A Different Opportunity
Odenkirk’s quick to clarify: he’s not chairing any snakehead PR campaign. That being said, he points out that the species that so many thought would wreck the Potomac bass scene has not only not done so, but has actually created a niche angling opportunity adjacent to the beloved largemouth.
“I don’t ever want to portray a potentially invasive fish as a good thing, but the snakehead has created an entirely new fishery,” Odenkirk said. “Bass Pro Shops and Green Top in Richmond, Va. are selling outfitted bow-fishing boats for people who go out at night with floodlights and generators to bow-fish for snakeheads.
“This is a huge industry that’s very popular – and not just bow-fishing, but hook-and-line as well. Some people are targeting them recreationally for their own consumption, while in Maryland, it’s legal to sell them and some people are making significant money selling snakeheads.”
Increasingly, recreational anglers are starting to embrace the snakehead as a bonus species rather than an environmental scourge.
Moody adds this: “The canal systems of south Florida provide highly accessible, quality fishing opportunities for non-native fish (like bullseye snakeheads). These canals also continue to support excellent bass fishing, boasting some of our best angler catch rates across the state when conditions are favorable.”
Slender, sneaky and perfectly camouflaged for hiding amid aquatic grasses and pads, snakehead are brutal on those soft-bodied frogs intended for bass. But, while this is purely a pain for tournament anglers, a day of fun fishing is well punctuated with snakehead bites.
“This invasive has been great for Potomac River guides as it has caught the eye of people from around the world to travel to D.C. to target them,” said Steve Chaconas, who operates National Bass Guide Service. “Locals also have an interest in targeting them with guides, too. Recreational angling for snakeheads has also increased.
“The strikes are violent and, since we target them with topwater lures, they are also very exciting. The fight is very different as they try to back away from the angler, as if they were a dog being pulled away from a fire hydrant.”

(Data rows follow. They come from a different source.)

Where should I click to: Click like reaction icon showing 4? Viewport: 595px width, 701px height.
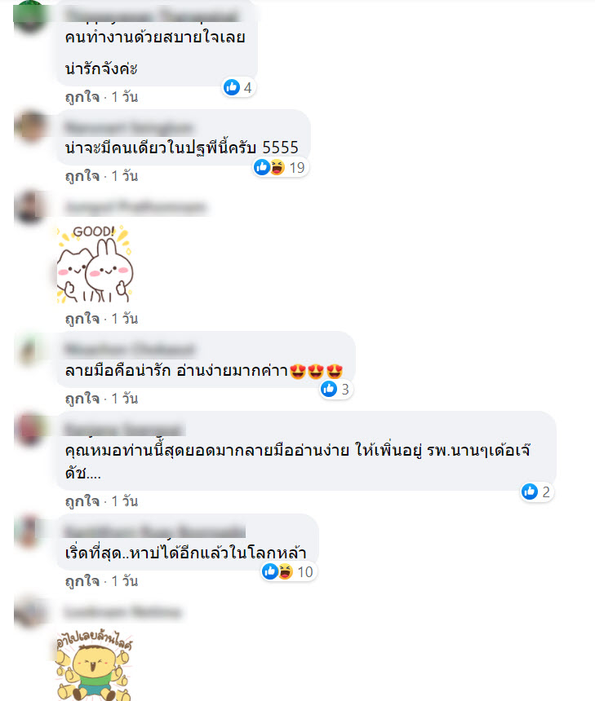pos(232,87)
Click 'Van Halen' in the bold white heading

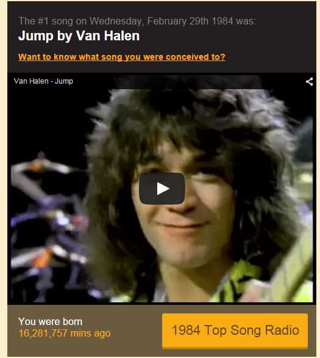point(108,36)
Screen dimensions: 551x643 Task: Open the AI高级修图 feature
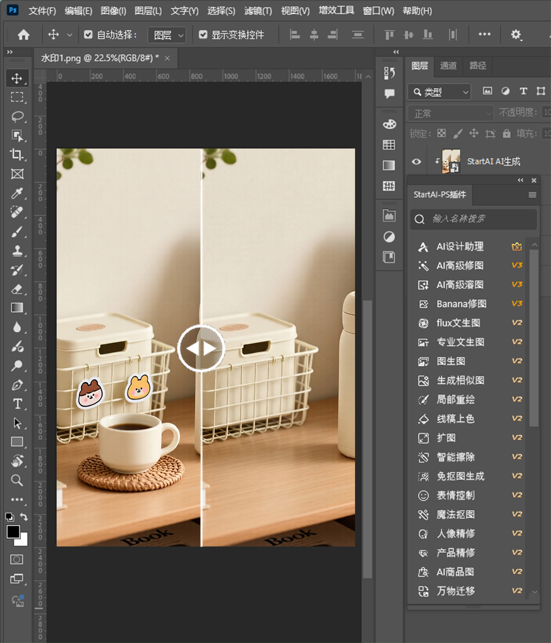point(460,266)
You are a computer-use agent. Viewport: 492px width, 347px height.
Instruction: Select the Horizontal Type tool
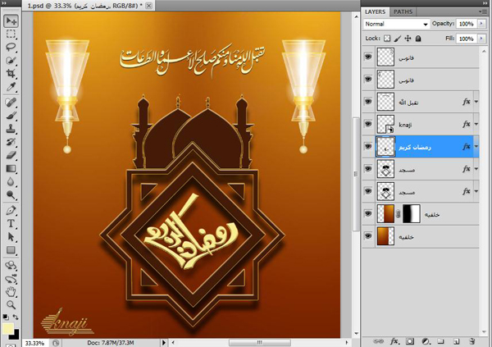pos(11,222)

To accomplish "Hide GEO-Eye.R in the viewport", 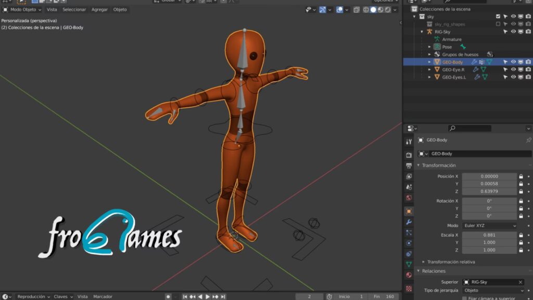I will click(x=513, y=69).
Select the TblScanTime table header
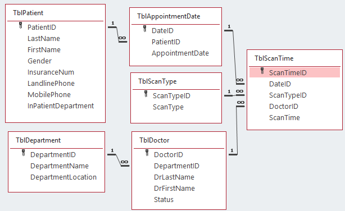The height and width of the screenshot is (211, 345). pos(294,58)
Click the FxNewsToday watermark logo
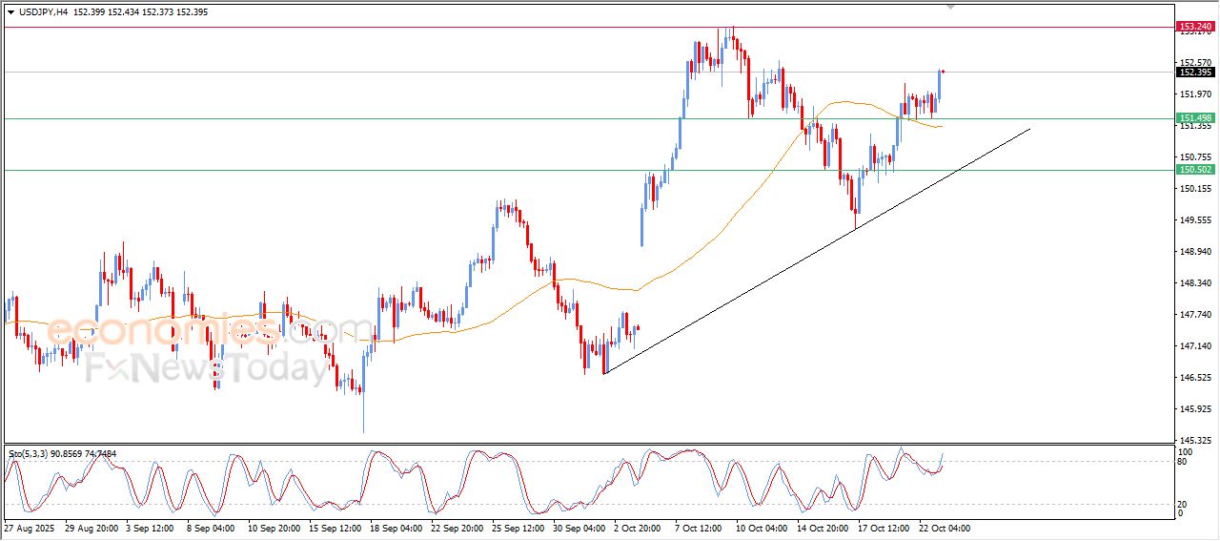The width and height of the screenshot is (1220, 541). [207, 368]
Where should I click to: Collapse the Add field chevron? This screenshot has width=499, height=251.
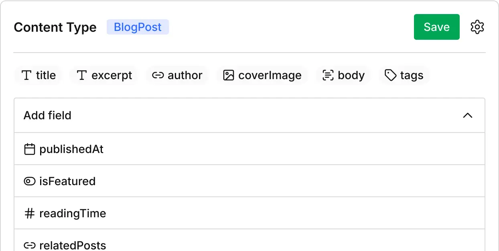pyautogui.click(x=467, y=116)
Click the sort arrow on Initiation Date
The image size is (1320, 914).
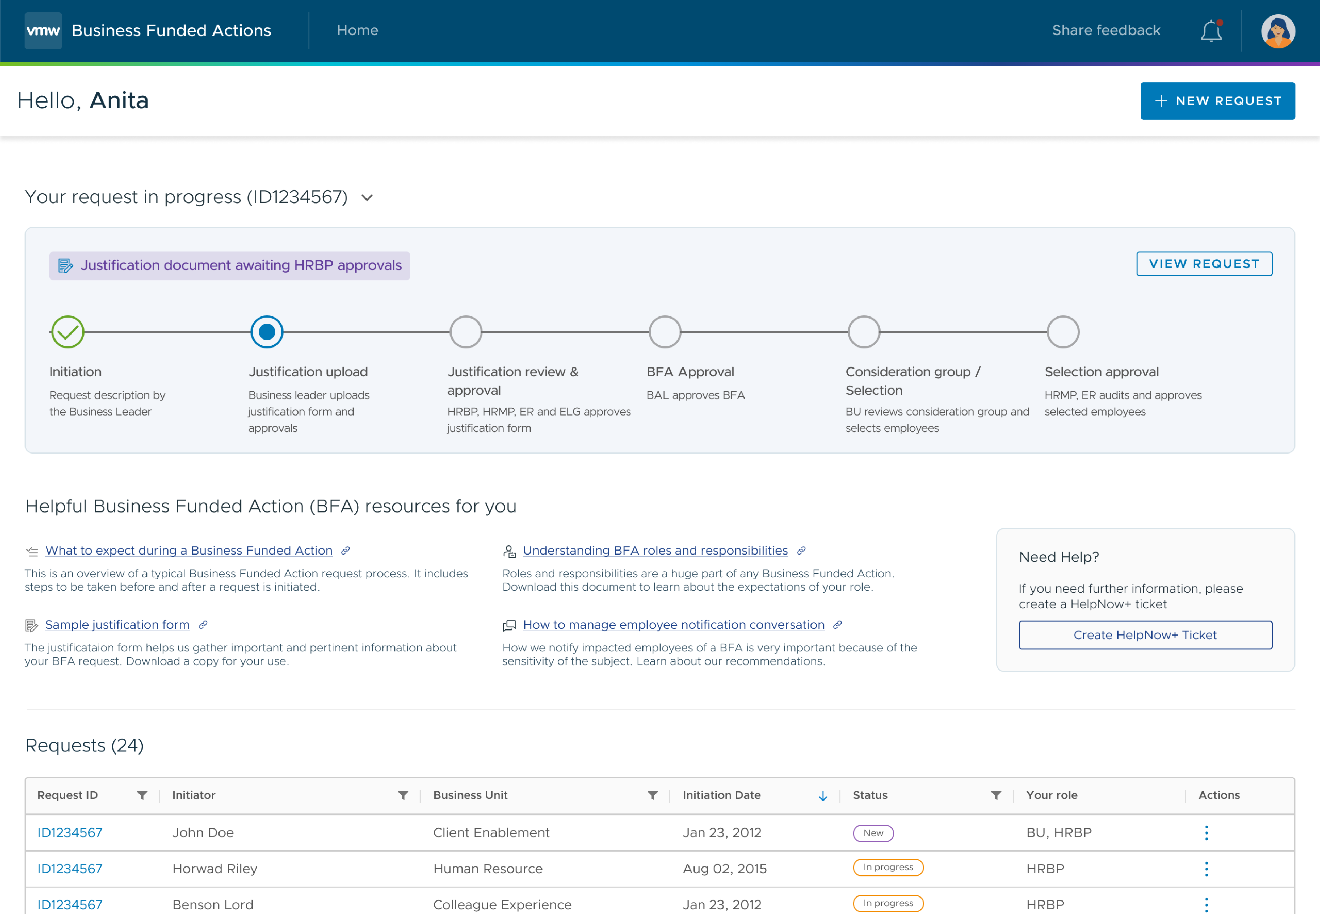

Noting the snakehead’s surprisingly powerful fights and propensity for dazzling leaps, FLW regional angler Troy Garrison said the fish’s fight is 10 times that of a big smallmouth. The strike is one of the most vicious he’s seen.
And don’t overlook the fact that snakeheads are a popular food fish in Asian markets, with a growing acceptance in the U.S. Think of it like raw oysters – if you can get over the appearance, it’s pretty tasty. Chaconas said many local fine dining establishments, like Laporta's in Old Town Alexandria, offer exquisitely prepared snakehead entrees. Big picture – Chaconas said he’s no snakehead hater.
Now, don’t misread this as a green light for invasives. Introducing any non-native species remains illegal.
But insomuch as the snakehead is here and is unlikely to leave anytime soon, it’s important to know the scientifically substantiated picture. Yeah, the fish with the hideous face will continue to tear up your frogs, but rest easy knowing the folks who study this stuff say snakeheads really aren’t doing much harm to the bass populations.